5 Things I’m Doing for Marathon Success
Disclaimer: this post is sponsored by Blue Diamond Almonds.
Ahhhh!! It’s officially here: MARATHON WEEK! Well, the first one of 2015. I’ll go through it all again later this year (for which I am super freaking pumped). With just days until 26.2, I wanted to share five things I’m really focusing on to prepare myself mentally and physically. The training itself is, for all intents and purposes, behind me. So, what all does that entail?
Meditation. In recent months, I’ve become a big believer in the power of meditation. In the days before the race, I’m focusing my intentions on calming my anxiety about the race. Although it’s still a few days out, I’m feeling surprisingly calm about the whole thing. I truly believe that taking 5-10 minutes every day to meditate is a big reason why. That calmness may change, but it’s a really great place to be.

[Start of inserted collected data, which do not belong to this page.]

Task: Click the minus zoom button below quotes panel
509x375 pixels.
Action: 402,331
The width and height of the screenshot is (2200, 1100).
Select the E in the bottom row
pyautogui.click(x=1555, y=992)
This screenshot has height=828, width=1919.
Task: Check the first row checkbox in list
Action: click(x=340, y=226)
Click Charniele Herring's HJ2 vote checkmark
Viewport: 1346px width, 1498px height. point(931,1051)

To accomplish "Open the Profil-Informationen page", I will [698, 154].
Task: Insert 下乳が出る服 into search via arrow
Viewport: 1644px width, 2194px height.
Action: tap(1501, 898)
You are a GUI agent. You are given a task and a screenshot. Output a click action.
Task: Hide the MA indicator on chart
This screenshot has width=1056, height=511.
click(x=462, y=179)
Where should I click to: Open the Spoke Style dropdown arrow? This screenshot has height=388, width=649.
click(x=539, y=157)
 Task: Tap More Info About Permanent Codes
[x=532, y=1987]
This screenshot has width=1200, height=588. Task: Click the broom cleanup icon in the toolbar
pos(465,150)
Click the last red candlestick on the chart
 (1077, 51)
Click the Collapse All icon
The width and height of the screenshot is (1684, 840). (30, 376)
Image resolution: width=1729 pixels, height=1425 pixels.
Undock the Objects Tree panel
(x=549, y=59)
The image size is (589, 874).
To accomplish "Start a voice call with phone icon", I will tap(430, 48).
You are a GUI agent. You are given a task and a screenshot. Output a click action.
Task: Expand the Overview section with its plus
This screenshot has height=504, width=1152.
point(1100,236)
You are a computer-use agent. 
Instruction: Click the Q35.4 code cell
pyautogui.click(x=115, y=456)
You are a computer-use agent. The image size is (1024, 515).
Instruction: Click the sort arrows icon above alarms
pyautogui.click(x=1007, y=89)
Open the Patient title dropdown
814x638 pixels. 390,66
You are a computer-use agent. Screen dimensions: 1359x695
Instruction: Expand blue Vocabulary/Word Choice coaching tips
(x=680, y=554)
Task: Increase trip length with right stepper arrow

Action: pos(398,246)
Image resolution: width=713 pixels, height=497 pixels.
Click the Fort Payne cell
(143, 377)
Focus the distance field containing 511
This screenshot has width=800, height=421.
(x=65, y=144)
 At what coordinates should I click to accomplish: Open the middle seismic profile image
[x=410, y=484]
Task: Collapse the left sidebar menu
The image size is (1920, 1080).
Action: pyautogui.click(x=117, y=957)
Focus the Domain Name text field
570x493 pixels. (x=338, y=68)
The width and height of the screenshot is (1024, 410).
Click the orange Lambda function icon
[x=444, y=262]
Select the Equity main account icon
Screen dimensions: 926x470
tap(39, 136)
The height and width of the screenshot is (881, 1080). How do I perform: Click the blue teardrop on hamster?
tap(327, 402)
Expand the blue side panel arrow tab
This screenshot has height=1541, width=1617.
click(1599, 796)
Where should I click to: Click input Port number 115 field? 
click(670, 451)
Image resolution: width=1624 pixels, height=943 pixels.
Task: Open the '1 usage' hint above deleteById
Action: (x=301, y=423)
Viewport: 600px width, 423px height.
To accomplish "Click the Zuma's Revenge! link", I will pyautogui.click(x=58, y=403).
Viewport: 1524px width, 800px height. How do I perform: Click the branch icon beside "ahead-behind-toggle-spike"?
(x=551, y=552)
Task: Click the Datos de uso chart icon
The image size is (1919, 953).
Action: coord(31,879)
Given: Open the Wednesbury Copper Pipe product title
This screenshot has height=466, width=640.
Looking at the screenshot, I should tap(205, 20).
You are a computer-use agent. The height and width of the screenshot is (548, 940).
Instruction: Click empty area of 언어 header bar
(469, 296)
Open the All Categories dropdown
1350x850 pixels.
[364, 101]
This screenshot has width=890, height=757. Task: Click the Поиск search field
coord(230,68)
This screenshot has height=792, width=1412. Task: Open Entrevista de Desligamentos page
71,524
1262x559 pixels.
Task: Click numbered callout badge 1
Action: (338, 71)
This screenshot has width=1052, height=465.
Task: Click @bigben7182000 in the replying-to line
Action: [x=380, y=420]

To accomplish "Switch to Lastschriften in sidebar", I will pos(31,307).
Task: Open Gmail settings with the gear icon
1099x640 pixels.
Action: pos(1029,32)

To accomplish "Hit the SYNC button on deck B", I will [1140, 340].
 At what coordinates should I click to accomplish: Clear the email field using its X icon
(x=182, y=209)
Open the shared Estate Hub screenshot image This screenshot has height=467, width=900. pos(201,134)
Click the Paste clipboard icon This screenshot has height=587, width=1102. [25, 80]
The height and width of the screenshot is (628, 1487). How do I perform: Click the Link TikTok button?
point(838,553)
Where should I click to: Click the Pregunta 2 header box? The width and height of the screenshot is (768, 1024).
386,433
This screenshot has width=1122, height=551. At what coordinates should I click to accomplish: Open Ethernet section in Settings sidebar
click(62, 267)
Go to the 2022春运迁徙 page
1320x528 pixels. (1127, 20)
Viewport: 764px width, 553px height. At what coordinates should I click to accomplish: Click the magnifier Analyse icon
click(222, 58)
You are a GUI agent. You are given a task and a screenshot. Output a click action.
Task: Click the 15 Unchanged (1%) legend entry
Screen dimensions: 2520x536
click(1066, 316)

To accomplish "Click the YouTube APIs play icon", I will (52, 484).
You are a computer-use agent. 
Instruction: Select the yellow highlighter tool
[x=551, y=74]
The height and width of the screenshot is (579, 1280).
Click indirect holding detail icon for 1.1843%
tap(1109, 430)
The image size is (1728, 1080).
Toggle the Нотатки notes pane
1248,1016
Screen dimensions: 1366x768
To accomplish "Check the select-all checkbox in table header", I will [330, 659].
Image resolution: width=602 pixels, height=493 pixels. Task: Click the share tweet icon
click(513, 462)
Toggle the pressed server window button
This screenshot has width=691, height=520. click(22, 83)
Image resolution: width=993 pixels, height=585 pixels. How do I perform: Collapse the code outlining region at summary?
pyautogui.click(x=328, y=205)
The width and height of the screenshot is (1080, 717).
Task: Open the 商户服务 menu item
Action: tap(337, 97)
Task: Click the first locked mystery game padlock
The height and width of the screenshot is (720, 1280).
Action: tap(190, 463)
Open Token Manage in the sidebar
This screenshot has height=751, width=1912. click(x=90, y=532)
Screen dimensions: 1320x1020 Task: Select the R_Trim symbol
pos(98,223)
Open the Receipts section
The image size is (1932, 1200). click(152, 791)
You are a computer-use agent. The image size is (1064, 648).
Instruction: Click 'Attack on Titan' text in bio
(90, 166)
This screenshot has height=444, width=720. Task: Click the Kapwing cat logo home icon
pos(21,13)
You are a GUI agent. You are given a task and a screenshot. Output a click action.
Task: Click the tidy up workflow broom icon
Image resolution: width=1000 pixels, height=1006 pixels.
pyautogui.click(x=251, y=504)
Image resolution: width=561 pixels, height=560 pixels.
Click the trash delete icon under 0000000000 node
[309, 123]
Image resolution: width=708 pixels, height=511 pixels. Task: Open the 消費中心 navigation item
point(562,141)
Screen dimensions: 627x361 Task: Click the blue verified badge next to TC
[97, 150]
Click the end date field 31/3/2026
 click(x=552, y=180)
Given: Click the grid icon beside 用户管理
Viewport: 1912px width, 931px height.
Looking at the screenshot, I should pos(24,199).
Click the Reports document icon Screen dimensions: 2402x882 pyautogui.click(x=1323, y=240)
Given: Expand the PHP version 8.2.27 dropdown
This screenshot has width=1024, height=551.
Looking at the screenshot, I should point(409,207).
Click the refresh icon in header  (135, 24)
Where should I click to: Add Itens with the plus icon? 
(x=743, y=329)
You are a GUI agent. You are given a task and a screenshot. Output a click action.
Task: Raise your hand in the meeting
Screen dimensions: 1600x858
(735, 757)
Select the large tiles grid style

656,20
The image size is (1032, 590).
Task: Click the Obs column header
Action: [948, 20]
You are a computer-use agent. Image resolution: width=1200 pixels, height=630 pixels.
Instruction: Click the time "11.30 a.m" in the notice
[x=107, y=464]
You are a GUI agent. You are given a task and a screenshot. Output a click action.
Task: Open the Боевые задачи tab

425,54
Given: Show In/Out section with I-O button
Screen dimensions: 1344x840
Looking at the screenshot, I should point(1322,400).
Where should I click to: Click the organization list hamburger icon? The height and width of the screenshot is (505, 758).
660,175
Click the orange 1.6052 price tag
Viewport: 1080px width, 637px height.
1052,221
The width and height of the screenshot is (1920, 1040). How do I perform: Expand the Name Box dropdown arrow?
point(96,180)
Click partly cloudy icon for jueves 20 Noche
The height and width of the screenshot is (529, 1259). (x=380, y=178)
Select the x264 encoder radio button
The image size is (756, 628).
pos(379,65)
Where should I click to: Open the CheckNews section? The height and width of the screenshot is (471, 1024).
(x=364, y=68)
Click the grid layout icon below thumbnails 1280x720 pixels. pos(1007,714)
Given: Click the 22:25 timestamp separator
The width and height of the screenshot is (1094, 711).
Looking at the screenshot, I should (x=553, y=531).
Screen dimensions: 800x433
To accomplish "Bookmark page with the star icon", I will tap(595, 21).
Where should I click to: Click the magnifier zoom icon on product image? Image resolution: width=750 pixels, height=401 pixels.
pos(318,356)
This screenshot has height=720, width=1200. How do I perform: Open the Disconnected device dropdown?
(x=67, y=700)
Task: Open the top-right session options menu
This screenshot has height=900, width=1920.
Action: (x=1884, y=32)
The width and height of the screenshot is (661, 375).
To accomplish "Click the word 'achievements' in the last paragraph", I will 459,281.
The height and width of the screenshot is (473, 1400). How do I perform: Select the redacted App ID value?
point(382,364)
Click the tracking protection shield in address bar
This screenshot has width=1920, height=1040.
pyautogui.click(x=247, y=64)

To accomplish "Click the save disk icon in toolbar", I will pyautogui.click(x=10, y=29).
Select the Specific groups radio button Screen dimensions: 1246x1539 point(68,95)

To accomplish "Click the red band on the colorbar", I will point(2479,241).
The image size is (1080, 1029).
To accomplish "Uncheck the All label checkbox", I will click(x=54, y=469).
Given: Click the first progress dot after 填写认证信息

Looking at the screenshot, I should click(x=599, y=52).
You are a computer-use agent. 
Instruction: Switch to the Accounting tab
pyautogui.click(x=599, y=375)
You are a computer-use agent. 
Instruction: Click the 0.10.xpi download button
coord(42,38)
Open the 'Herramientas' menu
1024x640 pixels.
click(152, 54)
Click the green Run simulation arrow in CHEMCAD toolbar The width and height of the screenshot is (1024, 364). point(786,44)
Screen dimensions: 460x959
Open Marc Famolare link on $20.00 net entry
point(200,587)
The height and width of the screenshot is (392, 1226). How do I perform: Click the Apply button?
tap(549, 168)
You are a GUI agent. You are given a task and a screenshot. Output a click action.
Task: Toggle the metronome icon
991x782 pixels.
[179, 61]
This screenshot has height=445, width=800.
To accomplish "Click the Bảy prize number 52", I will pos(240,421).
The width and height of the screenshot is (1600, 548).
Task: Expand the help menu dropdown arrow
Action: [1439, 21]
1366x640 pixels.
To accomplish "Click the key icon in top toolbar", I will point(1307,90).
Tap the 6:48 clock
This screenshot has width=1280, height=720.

I’m visualizing a successful race, which for this time around, simply means crossing the finish line with no major calamities along the way. Much like the last few races, my goal for this one is ultimately to have fun and enjoy the experience. At this point, there’s little else I can do to get my body ready for the miles. Although a case of piriformis syndrome somewhat derailed my training over the last six or so weeks, I have to trust in the training I did fit in and believe that I will cross that finish line.
Hydration. As I DNFed my last marathon attempt (most likely) due to dehydration, this is something I am being extra aware of this week. I’m using Nuun at least once a day to boost my electrolytes. The cherry limeade tastes awesome, so it’s an added bonus. I need to be even more diligent in my hydration on Friday. Time on the road to the race may lead me to drink less water than I normally would. I’m also avoiding alcohol, at least until dinner the night before. While that seems counterintuitive, before my last three races I’ve had a drink and either PRed or was seconds away from doing so. My guess is that it helps calm my nerves just enough.
Eating healthy. My nutrition lately has been far from spectacular, to put it lightly. This week, I’m focusing on eating really well: lots of fruits and vegetables, some carb loading (but not an excuse to go crazy and eat ALL the bagels), and high protein foods for when I’m feeling snacky in the afternoon. Blue Diamond almonds are my favorite go-to option for this, especially the sea salt, as sodium is important in distance running. Fortunately, the forecast is calling for milder temperatures, but I know that over the course of the five or so hours of running, I’ll lose a lot of sodium through sweat.
Sleep, sleep, and more sleep. Our resting hours are when our bodies work their recovery magic. I know I’m not going to run my best race if I’m exhausted. My nerves and excitement on Friday night likely won’t bode well for a good night’s sleep. The more nights I can get 8-9 hours of sleep this week, the better.
Working out the muscles. I’ve been spending a lot of quality time with my foam roller and Tiger Tail for self-myofascial release on my IT bands and piriformis, both of the muscles that I’ve had issues with in the last year. I’m doing the YOGAmazing 20 minute yoga for runners flow each evening, and taking at least one, if not two, classes at the studio. I’ve been icing the trouble areas for about 15-20 minutes every night.
I also have some prescription anti-inflammatory medication that I’m taking once or twice a day. There is mixed research on using NSAIDs before and during races. The majority seems to lie in the “don’t do it” camp. I would rather err on the side of caution, so I will only take those for the early part of the week. While I’m hoping there’s no pain during the race, if there is, I don’t want to mask it and potentially make things worse in the long run.
Fellow runners, what do you focus on in the days leading up to a big race?